De overige door de officier van justitie verzochte vormen van verplichte zorg worden door de rechtbank niet noodzakelijk geacht, omdat de noodzakelijkheid daarvan niet (afdoende) is gemotiveerd en de psychiater tijdens de mondelinge behandeling gemotiveerd heeft verklaard dat deze niet nodig zijn om het ernstig nadeel af te wenden. De rechtbank zal deze vormen van verplichte zorg dan ook afwijzen.
4.6
Betrokkene verzet zich tegen de hiervoor genoemde vormen van verplichte zorg. Zoals blijkt uit de mondelinge behandeling wil betrokkene graag naar huis. Hij wil terug naar zijn echtgenote en naar zijn kinderen. Betrokkene wil verder behandeld worden in een ambulant kader. De rechtbank is samen met de psychiater van oordeel dat het niet verantwoord is om betrokkene al naar huis te laten gaan gezien zijn kwetsbare toestand. Betrokkene heeft geen inzicht in zijn psychische decompensatie. Om die reden is verplichte zorg noodzakelijk.
4.7
Er zijn geen minder bezwarende alternatieven die hetzelfde beoogde effect hebben.

## DE OPDRACHT
Herhaal het stuk uit het leesfragment dat begint bij "De overige door" en eindigt bij "dan ook afwijzen.", woord voor woord.

## GEGEVENSFRAGMENT
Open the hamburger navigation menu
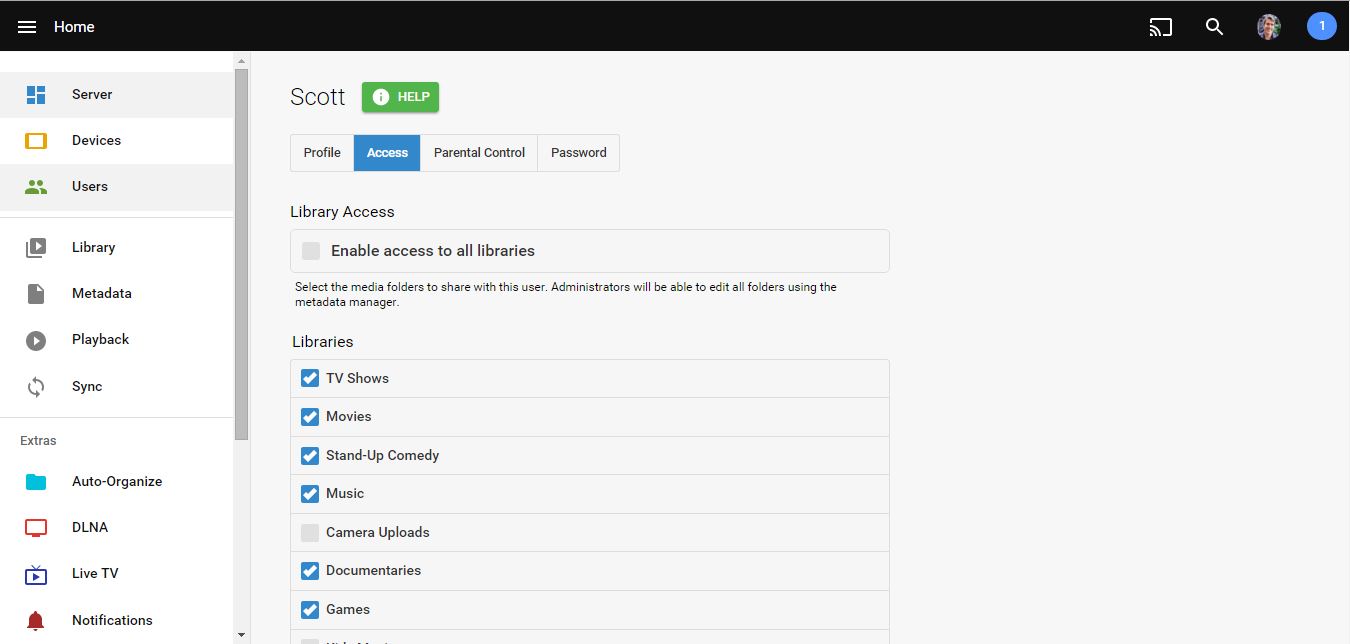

## RESULTAAT
De overige door de officier van justitie verzochte vormen van verplichte zorg worden door de rechtbank niet noodzakelijk geacht, omdat de noodzakelijkheid daarvan niet (afdoende) is gemotiveerd en de psychiater tijdens de mondelinge behandeling gemotiveerd heeft verklaard dat deze niet nodig zijn om het ernstig nadeel af te wenden. De rechtbank zal deze vormen van verplichte zorg dan ook afwijzen.